When Korg released the SB-100 in 1975, they created something that proved you don't need complexity to get fat bass sounds—just one oscillator, a well-designed filter, and the right attitude about what a bass synth should do.
The SB-100 is a 25-key monophonic synthesizer built around a single voltage-controlled oscillator with five selectable waveforms: triangle, square, sawtooth, pulse, and a phaser-like setting that behaves more like pulse-width modulation. The heart of the sound comes from the "Traveler" low-pass filter with a switchable resonance peak, paired with a simple AD envelope and sustain control. You get pitch bend up and down buttons, an octave switch for extending your range across two octaves, and a pitch slider for fine tuning or vibrato effects. The whole thing weighs just 16.3 pounds and fits into a briefcase-style enclosure with full-size keys, making it genuinely portable despite its serious sound.

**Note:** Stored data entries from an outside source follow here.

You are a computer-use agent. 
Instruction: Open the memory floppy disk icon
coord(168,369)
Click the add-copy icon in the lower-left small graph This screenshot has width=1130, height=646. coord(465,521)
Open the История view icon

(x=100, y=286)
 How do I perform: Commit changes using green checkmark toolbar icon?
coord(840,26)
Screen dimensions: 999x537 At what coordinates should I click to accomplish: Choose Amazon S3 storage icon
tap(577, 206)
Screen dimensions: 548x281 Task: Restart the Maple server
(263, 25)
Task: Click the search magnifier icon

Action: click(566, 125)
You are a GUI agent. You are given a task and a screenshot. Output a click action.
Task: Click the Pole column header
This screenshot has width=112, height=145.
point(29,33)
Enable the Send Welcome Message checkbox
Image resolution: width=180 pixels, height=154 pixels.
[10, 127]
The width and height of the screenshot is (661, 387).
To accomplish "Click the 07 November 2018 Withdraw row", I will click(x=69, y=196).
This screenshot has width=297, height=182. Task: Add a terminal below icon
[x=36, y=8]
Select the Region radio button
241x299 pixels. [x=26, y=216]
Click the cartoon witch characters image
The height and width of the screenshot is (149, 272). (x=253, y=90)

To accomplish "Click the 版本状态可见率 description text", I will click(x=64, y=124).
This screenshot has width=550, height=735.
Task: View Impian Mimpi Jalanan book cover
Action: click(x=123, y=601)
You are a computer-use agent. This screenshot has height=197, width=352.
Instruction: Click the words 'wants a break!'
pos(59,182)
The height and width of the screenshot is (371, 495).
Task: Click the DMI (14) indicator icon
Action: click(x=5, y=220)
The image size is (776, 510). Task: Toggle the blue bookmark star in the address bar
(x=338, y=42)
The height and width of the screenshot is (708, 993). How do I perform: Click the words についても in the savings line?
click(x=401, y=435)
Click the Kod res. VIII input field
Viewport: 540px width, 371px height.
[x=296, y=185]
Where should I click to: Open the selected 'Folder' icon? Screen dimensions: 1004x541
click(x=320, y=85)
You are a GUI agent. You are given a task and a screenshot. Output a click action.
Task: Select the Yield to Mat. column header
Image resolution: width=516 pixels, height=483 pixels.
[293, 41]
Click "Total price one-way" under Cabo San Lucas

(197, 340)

The SB-100 has earned respect among bass players and electronic musicians for delivering surprisingly powerful low-end character from minimal circuitry. Its sine wave is described as huge, the filter sweep is smooth and expressive, and the envelope has enough punch to cut through a mix. Players appreciate its straightforward workflow and the way its limitations actually encourage creative constraint—there's no menu diving or preset hunting, just immediate hands-on control. The compact footprint and vintage analog character have made it a sought-after piece for both studio work and live performance, particularly for dub, drum and bass, and experimental electronic music where that focused, characterful bass tone matters more than polyphonic flexibility.